Required work: Pick up the passage on the Rosebank oil field and global emissions after its final sentence, and carry its argument forward.

Globally, the emissions from burning the fossil fuels in oil and gas fields and coalmines that are already operating or under development far exceed that budget. In this context, Rosebank’s combustion emissions are highly significant, as they add considerably to that excess.
We also found that the projected production from existing fields is sufficient to meet or exceed global oil and gas demand in modelled economic scenarios in which climate warming is restrained to within 1.5°C. This is further evidence that new fields are not consistent with achieving globally agreed temperature goals.
However, it is often asserted by supporters of new fields that keeping UK oil in the ground won’t reduce global emissions, because another producer will supply the demand and reap the benefits. This is a gross and dangerous oversimplification which, according to the United Nations Environment Programme, “defies basic economics of supply and demand”.
Allowing a new field like Rosebank would increase the supply of oil globally, resulting in a fall in its price which, though small, would cause more oil to be consumed. As UK government advisers at the Climate Change Committee have acknowledged, new petroleum projects “support a larger global market overall” for petroleum. Stopping Rosebank would have the opposite effect, and lead to less oil consumed.

Record excerpts:

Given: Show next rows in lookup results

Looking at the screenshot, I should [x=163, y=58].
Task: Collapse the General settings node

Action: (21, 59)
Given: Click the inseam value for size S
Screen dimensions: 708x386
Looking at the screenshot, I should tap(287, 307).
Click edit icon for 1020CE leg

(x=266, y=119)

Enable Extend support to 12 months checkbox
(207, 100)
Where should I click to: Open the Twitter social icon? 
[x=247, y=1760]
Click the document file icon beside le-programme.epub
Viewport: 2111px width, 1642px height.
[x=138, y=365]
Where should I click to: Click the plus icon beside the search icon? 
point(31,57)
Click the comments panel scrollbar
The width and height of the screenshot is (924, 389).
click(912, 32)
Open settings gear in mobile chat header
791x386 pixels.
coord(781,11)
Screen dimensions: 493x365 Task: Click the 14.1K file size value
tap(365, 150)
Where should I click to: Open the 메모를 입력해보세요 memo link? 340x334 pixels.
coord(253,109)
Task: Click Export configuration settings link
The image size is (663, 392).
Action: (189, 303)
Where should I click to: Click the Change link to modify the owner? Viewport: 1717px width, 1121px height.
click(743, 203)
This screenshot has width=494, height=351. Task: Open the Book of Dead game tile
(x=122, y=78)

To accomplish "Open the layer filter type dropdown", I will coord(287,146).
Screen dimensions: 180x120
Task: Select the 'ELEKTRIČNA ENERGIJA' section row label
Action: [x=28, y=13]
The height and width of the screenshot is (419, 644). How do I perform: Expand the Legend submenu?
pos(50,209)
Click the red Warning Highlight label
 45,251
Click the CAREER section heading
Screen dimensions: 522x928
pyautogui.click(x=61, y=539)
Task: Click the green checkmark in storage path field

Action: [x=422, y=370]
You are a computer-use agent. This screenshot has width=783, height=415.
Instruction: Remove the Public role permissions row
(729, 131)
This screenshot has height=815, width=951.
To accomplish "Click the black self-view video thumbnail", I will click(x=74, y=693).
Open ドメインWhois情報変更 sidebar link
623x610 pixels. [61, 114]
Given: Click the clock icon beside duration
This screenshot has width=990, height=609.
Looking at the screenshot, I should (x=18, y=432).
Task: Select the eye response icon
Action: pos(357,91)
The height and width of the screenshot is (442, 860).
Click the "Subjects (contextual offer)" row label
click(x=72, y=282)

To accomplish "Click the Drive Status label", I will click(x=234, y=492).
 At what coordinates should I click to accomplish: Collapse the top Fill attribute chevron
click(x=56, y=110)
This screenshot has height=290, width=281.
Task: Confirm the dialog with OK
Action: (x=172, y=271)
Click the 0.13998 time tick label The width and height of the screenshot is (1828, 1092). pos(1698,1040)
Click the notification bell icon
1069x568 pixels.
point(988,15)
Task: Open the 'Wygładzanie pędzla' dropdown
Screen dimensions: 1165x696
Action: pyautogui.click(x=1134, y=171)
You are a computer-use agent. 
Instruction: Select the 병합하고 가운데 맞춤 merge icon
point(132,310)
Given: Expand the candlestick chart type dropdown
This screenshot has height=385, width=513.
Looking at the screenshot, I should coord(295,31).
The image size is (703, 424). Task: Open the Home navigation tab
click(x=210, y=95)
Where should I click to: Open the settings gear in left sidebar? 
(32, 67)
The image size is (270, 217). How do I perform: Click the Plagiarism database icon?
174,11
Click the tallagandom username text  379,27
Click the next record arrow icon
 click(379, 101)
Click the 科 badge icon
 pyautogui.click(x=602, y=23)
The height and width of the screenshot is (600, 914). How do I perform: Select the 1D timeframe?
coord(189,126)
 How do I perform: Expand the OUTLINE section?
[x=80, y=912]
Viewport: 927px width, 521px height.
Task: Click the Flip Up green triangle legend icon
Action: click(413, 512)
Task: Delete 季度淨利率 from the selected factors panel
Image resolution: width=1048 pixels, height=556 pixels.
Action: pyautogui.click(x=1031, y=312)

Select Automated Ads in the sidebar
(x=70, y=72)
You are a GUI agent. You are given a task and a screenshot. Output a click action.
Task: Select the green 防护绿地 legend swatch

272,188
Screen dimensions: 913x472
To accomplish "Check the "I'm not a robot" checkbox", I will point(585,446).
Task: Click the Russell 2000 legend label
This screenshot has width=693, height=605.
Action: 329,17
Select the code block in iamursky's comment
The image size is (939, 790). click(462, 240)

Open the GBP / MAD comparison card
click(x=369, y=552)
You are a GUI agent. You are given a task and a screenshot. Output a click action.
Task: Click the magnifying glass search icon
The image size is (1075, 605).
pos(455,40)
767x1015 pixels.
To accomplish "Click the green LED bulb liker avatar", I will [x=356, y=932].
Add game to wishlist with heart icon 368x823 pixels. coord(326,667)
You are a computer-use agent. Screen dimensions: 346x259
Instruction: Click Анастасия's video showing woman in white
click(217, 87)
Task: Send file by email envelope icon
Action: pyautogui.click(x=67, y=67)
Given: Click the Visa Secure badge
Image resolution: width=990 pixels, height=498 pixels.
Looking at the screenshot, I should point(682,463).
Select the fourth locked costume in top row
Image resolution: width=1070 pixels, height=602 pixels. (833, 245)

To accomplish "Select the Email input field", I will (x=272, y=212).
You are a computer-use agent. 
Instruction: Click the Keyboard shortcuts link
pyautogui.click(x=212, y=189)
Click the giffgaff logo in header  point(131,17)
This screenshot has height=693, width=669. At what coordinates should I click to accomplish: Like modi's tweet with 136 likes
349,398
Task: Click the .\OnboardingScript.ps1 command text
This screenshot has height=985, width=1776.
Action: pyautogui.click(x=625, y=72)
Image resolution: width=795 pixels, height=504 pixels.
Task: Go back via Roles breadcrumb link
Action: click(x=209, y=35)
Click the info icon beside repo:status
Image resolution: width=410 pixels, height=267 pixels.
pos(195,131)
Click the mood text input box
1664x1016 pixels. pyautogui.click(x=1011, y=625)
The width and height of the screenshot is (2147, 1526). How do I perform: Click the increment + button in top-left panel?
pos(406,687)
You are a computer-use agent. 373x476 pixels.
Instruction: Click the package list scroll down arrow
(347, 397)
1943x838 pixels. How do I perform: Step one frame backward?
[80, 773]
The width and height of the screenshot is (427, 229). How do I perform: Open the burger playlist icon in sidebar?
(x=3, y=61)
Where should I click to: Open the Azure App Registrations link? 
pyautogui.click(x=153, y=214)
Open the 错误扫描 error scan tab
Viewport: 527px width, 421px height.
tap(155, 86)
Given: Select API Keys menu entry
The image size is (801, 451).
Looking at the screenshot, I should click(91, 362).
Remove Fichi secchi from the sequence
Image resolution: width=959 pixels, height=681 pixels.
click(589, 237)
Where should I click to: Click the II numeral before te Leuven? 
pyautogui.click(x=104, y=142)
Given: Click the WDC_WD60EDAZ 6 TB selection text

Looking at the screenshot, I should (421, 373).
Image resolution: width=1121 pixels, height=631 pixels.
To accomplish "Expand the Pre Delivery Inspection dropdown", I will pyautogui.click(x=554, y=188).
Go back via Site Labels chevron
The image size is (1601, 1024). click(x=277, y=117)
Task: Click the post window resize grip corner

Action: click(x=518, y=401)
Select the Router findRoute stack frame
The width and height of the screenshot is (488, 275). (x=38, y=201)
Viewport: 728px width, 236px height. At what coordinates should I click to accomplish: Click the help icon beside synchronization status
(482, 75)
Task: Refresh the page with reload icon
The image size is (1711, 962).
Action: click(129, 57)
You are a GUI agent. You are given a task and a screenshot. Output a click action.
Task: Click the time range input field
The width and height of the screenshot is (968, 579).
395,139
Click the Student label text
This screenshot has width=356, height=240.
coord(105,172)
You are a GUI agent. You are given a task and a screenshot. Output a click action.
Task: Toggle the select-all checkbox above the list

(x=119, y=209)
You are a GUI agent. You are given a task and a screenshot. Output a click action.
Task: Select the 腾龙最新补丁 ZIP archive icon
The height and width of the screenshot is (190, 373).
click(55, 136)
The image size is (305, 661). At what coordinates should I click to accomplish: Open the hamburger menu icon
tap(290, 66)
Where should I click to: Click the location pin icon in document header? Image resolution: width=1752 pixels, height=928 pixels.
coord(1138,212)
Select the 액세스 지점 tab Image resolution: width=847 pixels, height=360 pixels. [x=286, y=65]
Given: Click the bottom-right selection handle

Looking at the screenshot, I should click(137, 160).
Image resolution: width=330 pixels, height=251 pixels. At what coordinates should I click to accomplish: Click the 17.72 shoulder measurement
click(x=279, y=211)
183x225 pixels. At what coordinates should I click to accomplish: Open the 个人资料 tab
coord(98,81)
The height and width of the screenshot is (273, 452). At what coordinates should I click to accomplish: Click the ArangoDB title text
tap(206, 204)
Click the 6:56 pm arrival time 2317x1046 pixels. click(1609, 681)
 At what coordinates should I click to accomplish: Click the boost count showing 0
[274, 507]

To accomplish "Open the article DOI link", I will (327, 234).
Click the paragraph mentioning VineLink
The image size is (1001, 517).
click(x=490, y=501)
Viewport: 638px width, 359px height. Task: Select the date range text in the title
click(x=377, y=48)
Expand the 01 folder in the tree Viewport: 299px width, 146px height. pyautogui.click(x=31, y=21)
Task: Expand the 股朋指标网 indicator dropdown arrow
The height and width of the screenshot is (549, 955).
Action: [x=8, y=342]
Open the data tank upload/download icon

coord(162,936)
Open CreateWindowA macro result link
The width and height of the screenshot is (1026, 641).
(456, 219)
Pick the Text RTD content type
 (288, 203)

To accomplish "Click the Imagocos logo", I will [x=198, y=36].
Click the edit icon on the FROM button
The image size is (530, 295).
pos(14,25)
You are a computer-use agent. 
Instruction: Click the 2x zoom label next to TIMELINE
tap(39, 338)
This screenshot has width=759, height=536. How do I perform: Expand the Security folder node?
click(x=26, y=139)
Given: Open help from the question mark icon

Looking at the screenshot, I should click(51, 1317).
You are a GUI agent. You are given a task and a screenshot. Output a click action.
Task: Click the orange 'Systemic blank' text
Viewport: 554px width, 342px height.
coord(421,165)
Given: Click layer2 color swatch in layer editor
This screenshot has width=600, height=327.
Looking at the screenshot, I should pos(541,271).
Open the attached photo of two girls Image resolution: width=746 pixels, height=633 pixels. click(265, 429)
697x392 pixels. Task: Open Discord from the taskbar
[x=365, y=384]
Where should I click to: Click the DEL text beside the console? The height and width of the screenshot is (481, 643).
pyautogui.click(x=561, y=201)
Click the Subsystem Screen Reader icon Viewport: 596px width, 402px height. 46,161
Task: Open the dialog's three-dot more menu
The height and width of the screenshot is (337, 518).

Response to the task:
Rosebank is found about 80 miles west of Shetland and its puffins. Philippe Clement / shutterstock
The oil industry likes to trumpet the UK’s relatively low upstream emissions – that is, from the process of extracting oil – compared with those of competitors overseas. But this is a distraction from the bigger issue: the additional greenhouse gases emitted from consuming the extra oil that new fields produce.
A recent peer-reviewed study by economists and experts in the emissions-intensity of oil and gas production concluded that limiting oil supply will almost always lead to lower overall emissions, regardless of the intensity of upstream emissions from different fields. It is highly likely that leaving Rosebank’s oil in the ground will result in lower global greenhouse gases than would occur if the field were developed.
However, this focus on Rosebank’s aggregate emissions ignores two further reasons the field’s development consent should be refused on climate grounds.
A litmus test of climate leadership
First, exploiting new sources of oil supply like Rosebank locks in future oil and gas production, ultimately making it economically, politically and legally harder to wind the industry down.
Second, as the Climate Change Committee also stated, decisions by the UK government concerning petroleum production have an important “signalling effect” internationally and at home.
Internationally, the UK government has rightly acknowledged that climate action “must be accelerated drastically” to keep the average global temperature rise “below 1.5°C”.
The UK has a proud reputation for climate leadership. It was the first country to enact a legally binding framework to reduce greenhouse gas emissions, it rapidly phased out coal-fired power generation, and in 2019 it became the first country to adopt a net zero emissions target.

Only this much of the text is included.